* [Goal of the exercise] Beginning with the line in which "Task: Click the Upload button" appears, transcribe each line word for word until the records end. Do not include pictures.

* [Collected data]
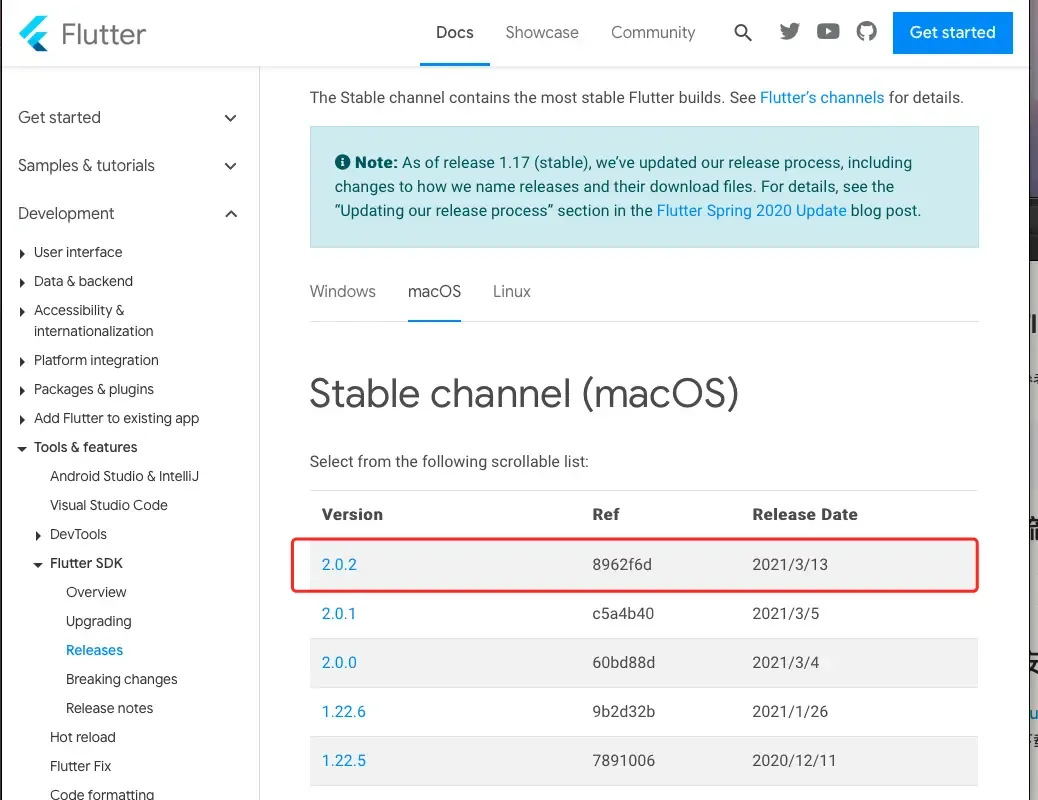The width and height of the screenshot is (1038, 800).
Task: Collapse the Flutter SDK tree item
Action: click(x=39, y=564)
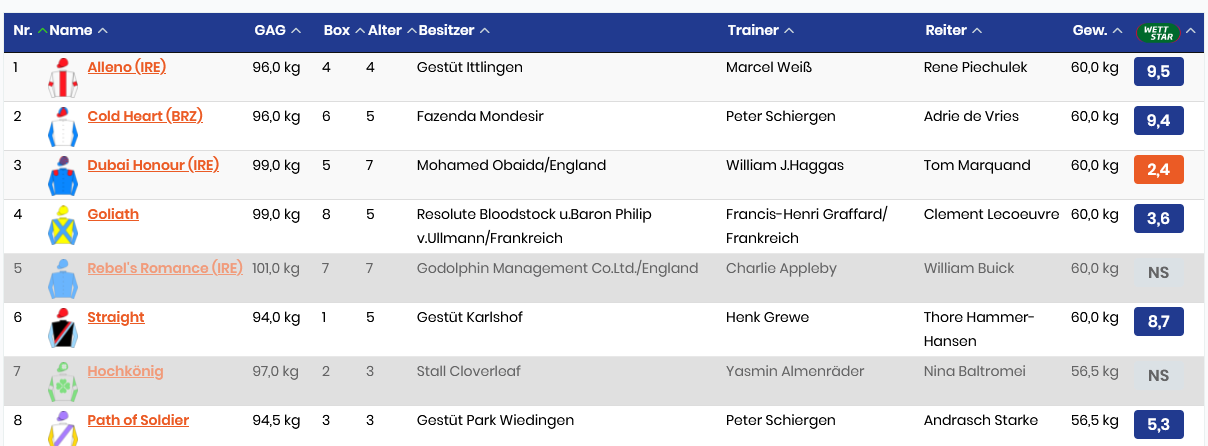This screenshot has width=1208, height=446.
Task: Bet on Alleno at odds 9,5
Action: (x=1158, y=72)
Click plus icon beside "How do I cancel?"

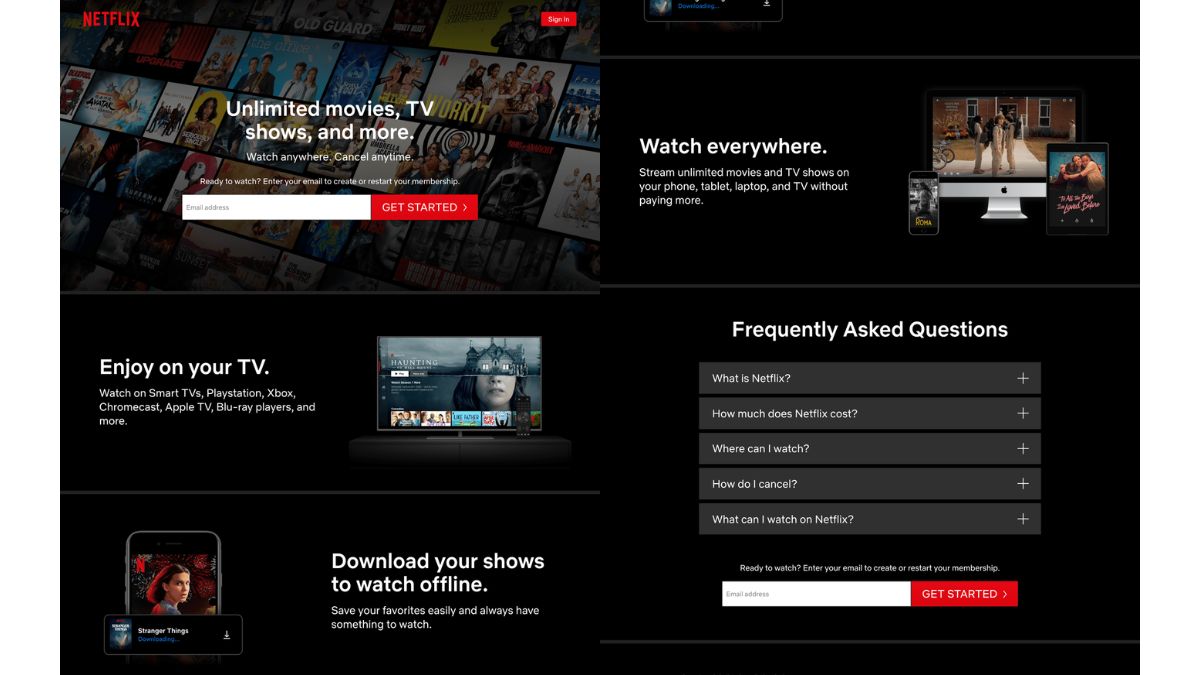[1022, 484]
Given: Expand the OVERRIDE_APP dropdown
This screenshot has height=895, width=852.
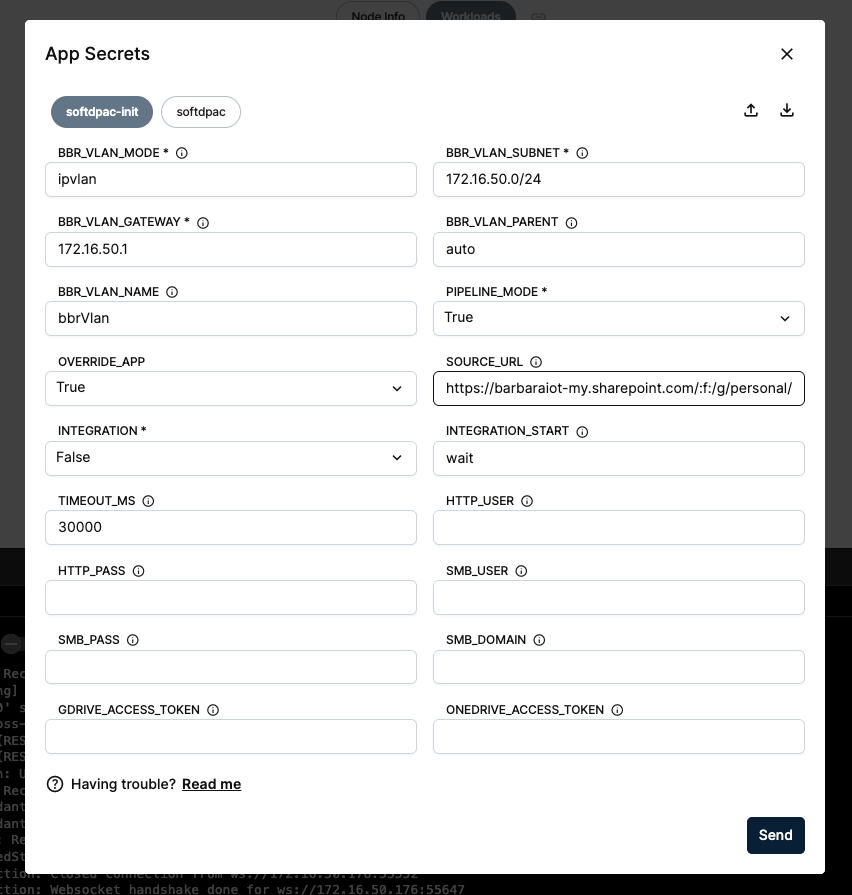Looking at the screenshot, I should (231, 389).
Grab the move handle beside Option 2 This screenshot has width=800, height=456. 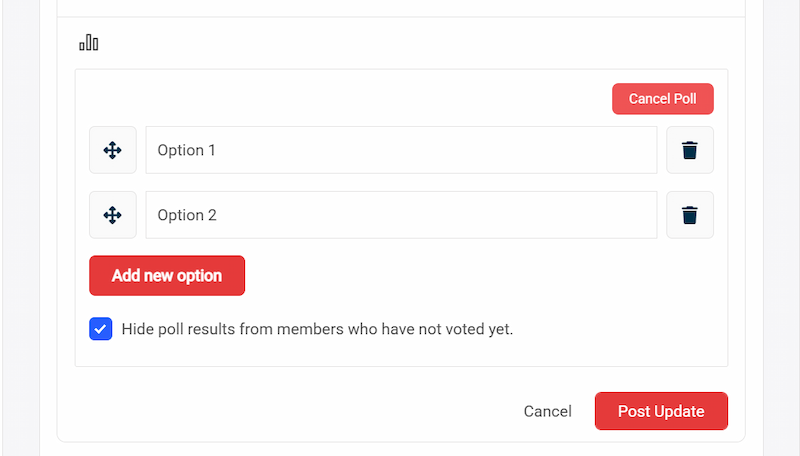point(113,215)
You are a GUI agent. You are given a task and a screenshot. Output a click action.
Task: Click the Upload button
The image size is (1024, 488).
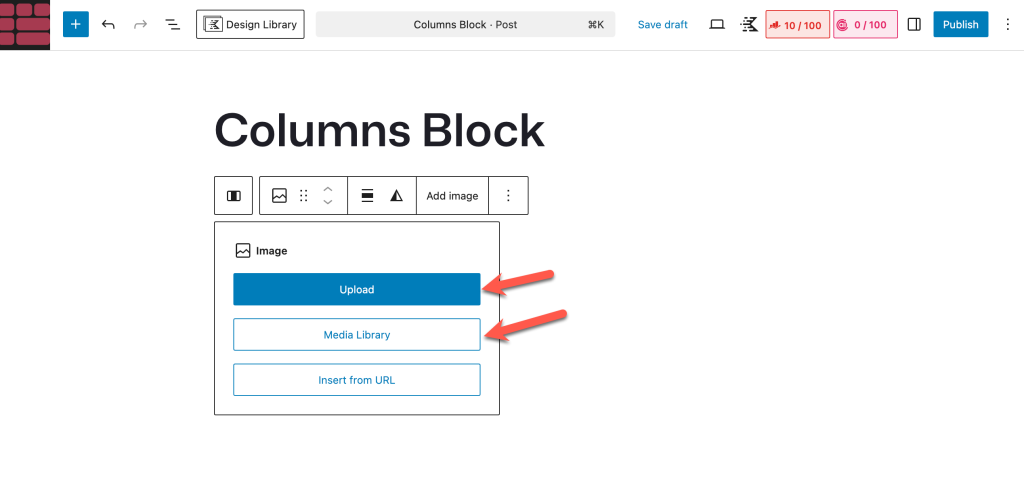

* [Task result]
Task: Click the Upload button
The image size is (1024, 488).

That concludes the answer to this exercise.